Your answer must be every line below, repeated exactly.
::: DATA EXCERPTS
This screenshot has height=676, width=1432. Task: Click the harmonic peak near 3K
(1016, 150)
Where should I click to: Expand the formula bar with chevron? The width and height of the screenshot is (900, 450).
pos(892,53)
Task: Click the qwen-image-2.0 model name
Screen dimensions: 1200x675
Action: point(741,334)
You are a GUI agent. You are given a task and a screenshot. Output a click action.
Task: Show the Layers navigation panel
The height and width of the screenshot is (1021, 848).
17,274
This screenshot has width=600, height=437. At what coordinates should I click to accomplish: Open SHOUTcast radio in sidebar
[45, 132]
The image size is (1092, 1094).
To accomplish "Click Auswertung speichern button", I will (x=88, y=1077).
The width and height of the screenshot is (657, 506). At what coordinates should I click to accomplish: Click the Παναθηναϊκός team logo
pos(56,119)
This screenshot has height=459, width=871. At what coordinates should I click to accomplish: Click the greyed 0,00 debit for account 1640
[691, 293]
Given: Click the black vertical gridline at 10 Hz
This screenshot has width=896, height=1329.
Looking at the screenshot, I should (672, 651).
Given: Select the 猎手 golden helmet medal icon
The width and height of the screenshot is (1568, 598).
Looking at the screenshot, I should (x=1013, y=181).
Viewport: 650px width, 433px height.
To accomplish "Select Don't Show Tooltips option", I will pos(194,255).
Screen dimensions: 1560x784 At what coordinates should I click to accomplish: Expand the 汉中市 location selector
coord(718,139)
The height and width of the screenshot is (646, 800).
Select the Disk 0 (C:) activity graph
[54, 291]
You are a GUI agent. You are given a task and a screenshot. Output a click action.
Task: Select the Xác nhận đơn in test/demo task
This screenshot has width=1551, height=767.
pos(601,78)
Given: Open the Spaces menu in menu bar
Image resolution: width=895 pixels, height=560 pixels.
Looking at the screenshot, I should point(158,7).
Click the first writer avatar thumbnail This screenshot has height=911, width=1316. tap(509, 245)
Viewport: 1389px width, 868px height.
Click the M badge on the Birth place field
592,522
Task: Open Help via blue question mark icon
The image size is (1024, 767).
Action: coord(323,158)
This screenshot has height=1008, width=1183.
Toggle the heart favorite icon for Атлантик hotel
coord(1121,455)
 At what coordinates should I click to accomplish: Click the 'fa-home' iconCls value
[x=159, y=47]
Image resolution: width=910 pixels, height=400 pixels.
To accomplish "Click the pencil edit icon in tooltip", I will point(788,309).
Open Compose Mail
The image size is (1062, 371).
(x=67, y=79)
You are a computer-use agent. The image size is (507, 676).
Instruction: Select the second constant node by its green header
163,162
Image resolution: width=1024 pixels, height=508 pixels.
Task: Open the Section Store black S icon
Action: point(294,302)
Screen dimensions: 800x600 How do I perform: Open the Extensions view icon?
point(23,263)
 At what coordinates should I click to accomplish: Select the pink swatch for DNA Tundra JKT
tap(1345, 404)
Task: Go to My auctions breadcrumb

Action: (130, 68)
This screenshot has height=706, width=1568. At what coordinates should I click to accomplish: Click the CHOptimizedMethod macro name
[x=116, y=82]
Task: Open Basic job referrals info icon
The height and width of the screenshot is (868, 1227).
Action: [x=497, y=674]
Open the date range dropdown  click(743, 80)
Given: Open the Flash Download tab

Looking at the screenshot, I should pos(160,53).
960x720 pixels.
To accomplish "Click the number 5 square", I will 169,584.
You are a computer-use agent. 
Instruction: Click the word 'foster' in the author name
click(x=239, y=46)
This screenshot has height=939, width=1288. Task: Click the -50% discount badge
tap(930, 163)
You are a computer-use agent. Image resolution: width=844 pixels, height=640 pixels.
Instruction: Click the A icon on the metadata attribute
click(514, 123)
::::::
## [ANSWER SECTION]
This screenshot has height=676, width=1432. Task: Click the harmonic peak near 3K
(1016, 150)
Where should I click to: Expand the formula bar with chevron? The width and height of the screenshot is (900, 450).
pos(892,53)
Task: Click the qwen-image-2.0 model name
Screen dimensions: 1200x675
Action: point(741,334)
You are a GUI agent. You are given a task and a screenshot. Output a click action.
Task: Show the Layers navigation panel
The height and width of the screenshot is (1021, 848).
17,274
This screenshot has width=600, height=437. At what coordinates should I click to accomplish: Open SHOUTcast radio in sidebar
[45, 132]
The image size is (1092, 1094).
To accomplish "Click Auswertung speichern button", I will (x=88, y=1077).
The width and height of the screenshot is (657, 506). At what coordinates should I click to accomplish: Click the Παναθηναϊκός team logo
pos(56,119)
This screenshot has height=459, width=871. At what coordinates should I click to accomplish: Click the greyed 0,00 debit for account 1640
[691, 293]
Given: Click the black vertical gridline at 10 Hz
This screenshot has width=896, height=1329.
Looking at the screenshot, I should (672, 651).
Given: Select the 猎手 golden helmet medal icon
The width and height of the screenshot is (1568, 598).
Looking at the screenshot, I should (x=1013, y=181).
Viewport: 650px width, 433px height.
To accomplish "Select Don't Show Tooltips option", I will pos(194,255).
Screen dimensions: 1560x784 At what coordinates should I click to accomplish: Expand the 汉中市 location selector
coord(718,139)
The height and width of the screenshot is (646, 800).
Select the Disk 0 (C:) activity graph
[54, 291]
You are a GUI agent. You are given a task and a screenshot. Output a click action.
Task: Select the Xác nhận đơn in test/demo task
This screenshot has width=1551, height=767.
pos(601,78)
Given: Open the Spaces menu in menu bar
Image resolution: width=895 pixels, height=560 pixels.
Looking at the screenshot, I should point(158,7).
Click the first writer avatar thumbnail This screenshot has height=911, width=1316. tap(509, 245)
Viewport: 1389px width, 868px height.
Click the M badge on the Birth place field
592,522
Task: Open Help via blue question mark icon
The image size is (1024, 767).
Action: coord(323,158)
This screenshot has height=1008, width=1183.
Toggle the heart favorite icon for Атлантик hotel
coord(1121,455)
 At what coordinates should I click to accomplish: Click the 'fa-home' iconCls value
[x=159, y=47]
Image resolution: width=910 pixels, height=400 pixels.
To accomplish "Click the pencil edit icon in tooltip", I will point(788,309).
Open Compose Mail
The image size is (1062, 371).
(x=67, y=79)
You are a computer-use agent. The image size is (507, 676).
Instruction: Select the second constant node by its green header
163,162
Image resolution: width=1024 pixels, height=508 pixels.
Task: Open the Section Store black S icon
Action: point(294,302)
Screen dimensions: 800x600 How do I perform: Open the Extensions view icon?
point(23,263)
 At what coordinates should I click to accomplish: Select the pink swatch for DNA Tundra JKT
tap(1345, 404)
Task: Go to My auctions breadcrumb

Action: (130, 68)
This screenshot has height=706, width=1568. At what coordinates should I click to accomplish: Click the CHOptimizedMethod macro name
[x=116, y=82]
Task: Open Basic job referrals info icon
The height and width of the screenshot is (868, 1227).
Action: [x=497, y=674]
Open the date range dropdown  click(743, 80)
Given: Open the Flash Download tab

Looking at the screenshot, I should pos(160,53).
960x720 pixels.
To accomplish "Click the number 5 square", I will 169,584.
You are a computer-use agent. 
Instruction: Click the word 'foster' in the author name
click(x=239, y=46)
This screenshot has height=939, width=1288. Task: Click the -50% discount badge
tap(930, 163)
You are a computer-use agent. Image resolution: width=844 pixels, height=640 pixels.
Instruction: Click the A icon on the metadata attribute
click(514, 123)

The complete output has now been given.